• _TASK TO CARRY OUT_
Reproduce the text of the following records verbatim, omitting the pictures.

• _DATA ENTRIES_
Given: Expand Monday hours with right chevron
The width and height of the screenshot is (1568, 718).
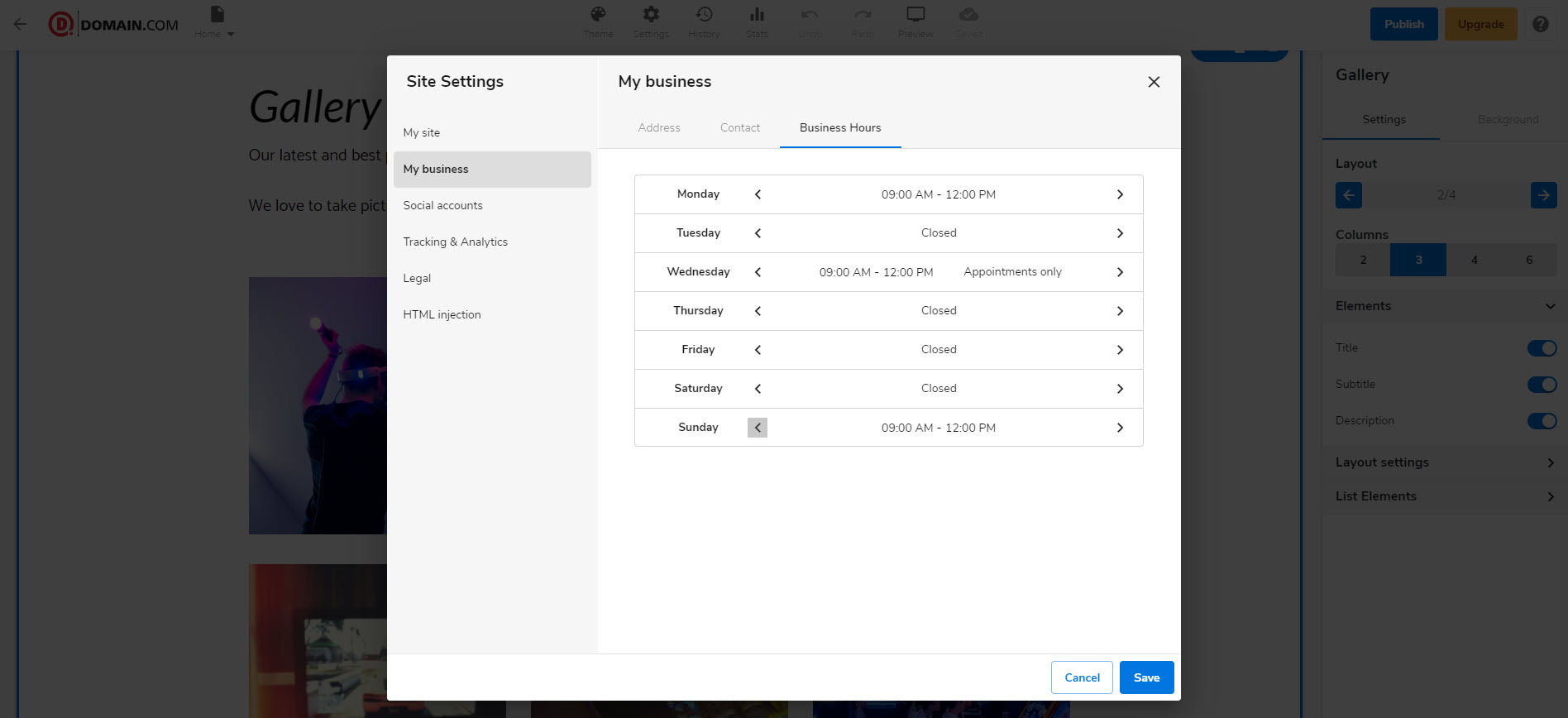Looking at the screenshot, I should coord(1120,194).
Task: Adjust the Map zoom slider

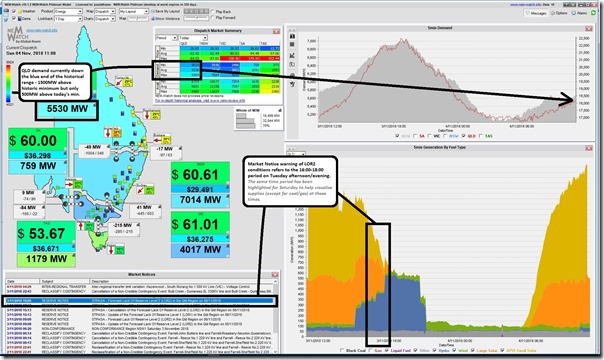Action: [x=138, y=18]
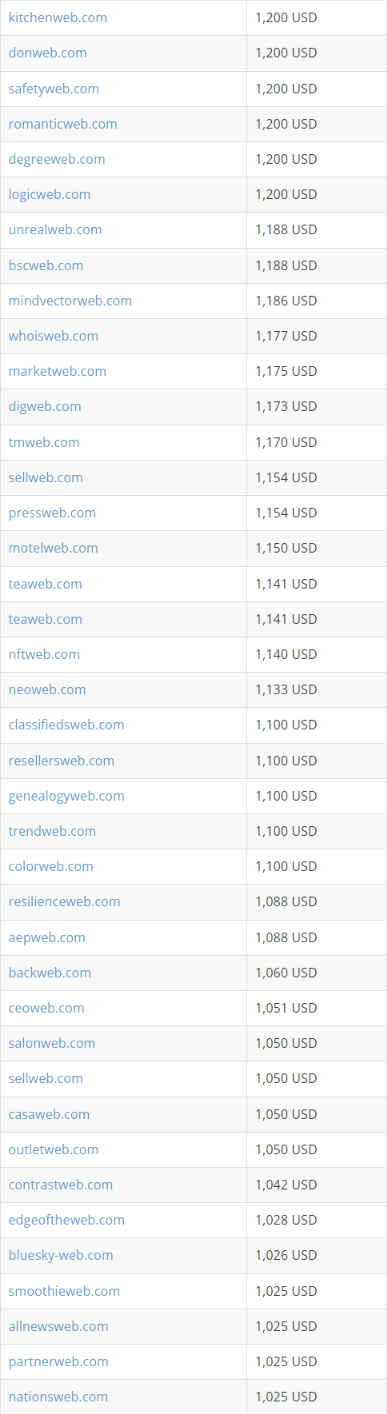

• _TASK SOLUTION_
Given: Expand Monday hours with right chevron
The width and height of the screenshot is (1568, 718).
Looking at the screenshot, I should coord(1120,194).
Task: Adjust the Map zoom slider

Action: [x=138, y=18]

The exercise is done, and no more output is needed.